Kirkus Reviews QR Code
ROAR  by Cecelia Ahern

ROAR

by Cecelia Ahern

Pub Date: April 16th, 2019
ISBN: 978-1-5387-3096-6
Publisher: Grand Central Publishing

As they near 60, smart, savvy women become increasingly invisible in our ageist society. Who can diagnose, much less fix, maladies of a sociocultural nature?
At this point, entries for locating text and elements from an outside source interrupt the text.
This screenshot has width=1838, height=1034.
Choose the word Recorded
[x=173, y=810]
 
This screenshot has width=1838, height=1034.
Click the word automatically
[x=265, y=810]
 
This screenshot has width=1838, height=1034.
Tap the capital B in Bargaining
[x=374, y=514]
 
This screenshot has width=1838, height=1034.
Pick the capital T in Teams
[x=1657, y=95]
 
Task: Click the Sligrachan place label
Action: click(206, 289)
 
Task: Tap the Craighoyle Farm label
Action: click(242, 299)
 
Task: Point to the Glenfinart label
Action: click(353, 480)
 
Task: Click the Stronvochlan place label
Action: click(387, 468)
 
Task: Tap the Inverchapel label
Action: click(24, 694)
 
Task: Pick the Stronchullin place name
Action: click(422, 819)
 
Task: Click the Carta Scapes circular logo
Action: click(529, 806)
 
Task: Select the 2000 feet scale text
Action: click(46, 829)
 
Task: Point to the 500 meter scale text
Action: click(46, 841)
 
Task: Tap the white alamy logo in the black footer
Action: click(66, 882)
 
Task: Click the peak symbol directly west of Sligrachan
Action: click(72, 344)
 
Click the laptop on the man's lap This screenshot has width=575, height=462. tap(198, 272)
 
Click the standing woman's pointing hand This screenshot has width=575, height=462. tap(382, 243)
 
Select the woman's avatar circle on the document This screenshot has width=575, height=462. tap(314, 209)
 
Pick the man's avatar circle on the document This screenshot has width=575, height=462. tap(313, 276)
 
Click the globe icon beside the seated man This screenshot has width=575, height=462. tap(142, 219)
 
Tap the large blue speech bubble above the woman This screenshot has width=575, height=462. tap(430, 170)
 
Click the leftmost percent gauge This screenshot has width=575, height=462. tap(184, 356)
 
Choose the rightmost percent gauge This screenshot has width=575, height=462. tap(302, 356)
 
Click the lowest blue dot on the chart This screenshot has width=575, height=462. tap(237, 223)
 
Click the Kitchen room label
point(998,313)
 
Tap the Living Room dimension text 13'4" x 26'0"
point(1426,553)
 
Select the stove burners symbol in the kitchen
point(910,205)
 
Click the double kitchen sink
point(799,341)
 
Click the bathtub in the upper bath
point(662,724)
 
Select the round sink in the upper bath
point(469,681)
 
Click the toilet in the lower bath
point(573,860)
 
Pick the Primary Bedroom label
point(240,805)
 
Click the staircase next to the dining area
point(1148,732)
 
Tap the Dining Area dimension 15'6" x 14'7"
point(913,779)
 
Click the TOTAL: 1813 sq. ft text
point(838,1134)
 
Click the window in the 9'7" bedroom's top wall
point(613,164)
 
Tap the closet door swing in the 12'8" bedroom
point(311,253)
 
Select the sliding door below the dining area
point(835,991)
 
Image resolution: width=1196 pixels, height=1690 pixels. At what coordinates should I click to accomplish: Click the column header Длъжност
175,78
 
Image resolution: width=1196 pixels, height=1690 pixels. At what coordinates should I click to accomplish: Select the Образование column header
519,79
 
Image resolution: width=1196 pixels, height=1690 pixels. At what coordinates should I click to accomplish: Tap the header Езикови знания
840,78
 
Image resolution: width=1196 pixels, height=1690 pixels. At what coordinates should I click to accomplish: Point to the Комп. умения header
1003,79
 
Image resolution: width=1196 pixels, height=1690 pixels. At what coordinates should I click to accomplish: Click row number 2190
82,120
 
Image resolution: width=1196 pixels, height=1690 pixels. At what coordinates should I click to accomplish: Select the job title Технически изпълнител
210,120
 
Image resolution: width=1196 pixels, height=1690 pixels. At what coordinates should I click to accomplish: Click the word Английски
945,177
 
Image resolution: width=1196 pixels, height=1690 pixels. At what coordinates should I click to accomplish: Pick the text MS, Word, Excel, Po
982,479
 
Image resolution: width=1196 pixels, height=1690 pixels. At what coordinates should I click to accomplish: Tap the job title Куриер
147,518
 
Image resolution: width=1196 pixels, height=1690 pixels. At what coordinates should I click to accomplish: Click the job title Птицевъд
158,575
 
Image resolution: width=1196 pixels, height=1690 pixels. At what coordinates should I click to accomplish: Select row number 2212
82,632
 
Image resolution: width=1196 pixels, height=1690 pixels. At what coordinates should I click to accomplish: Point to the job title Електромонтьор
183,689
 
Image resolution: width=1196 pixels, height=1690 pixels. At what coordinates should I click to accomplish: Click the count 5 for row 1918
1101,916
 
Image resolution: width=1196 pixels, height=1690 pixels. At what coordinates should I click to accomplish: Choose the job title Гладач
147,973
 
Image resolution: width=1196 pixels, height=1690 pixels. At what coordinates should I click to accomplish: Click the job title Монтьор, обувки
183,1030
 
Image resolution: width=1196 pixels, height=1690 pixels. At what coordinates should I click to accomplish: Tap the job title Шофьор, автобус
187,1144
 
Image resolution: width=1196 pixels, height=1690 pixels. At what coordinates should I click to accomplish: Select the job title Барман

Acutely attuned to the subtle sexism, ageism, racism, and every other -ism constricting women’s live, Ahern (Perfect, 2017, etc.) returns with a collection of curiously delightful fables imagining what would happen if the emotional trials of women’s lives manifested in reality. Each tale’s protagonist is simply named “the woman,” letting each story resonate as simultaneously personal and universal. With echoes of Kafka’s Metamorphosis and Sexton’s Transformations, Ahern lets each of her protagonists physically manifest the tribulation that social, cultural, and familial expectations have pushed her to internalize. A woman who has escaped a war zone only to face relentless discrimination, particularly from the wealthy tennis moms at her children’s school, grows gorgeous wings. A young mother of three, struggling to balance the demands of children, husband, and work, suddenly finds herself covered in inexplicable bite marks, as if she were being eaten alive by her never-quite-fulfilled responsibilities. In a fantastic world in which women can buy, return, and exchange husbands, one empty nester faces the difficult decision of whether to accept her flawed husband and their imperfect love. In a dystopian work in which gender roles are enforced through a police state, one woman strives to make a difference for her child, who may not easily fit in such a binary world. And in “The Woman Who Roared,” multiple women, from multiple walks of life, all roar back at a stifling world, channeling their inner Helen Reddys, who, of course, announced, “I am woman, hear me roar, in numbers too big to ignore.”

A sharp, breathtaking collection of fables.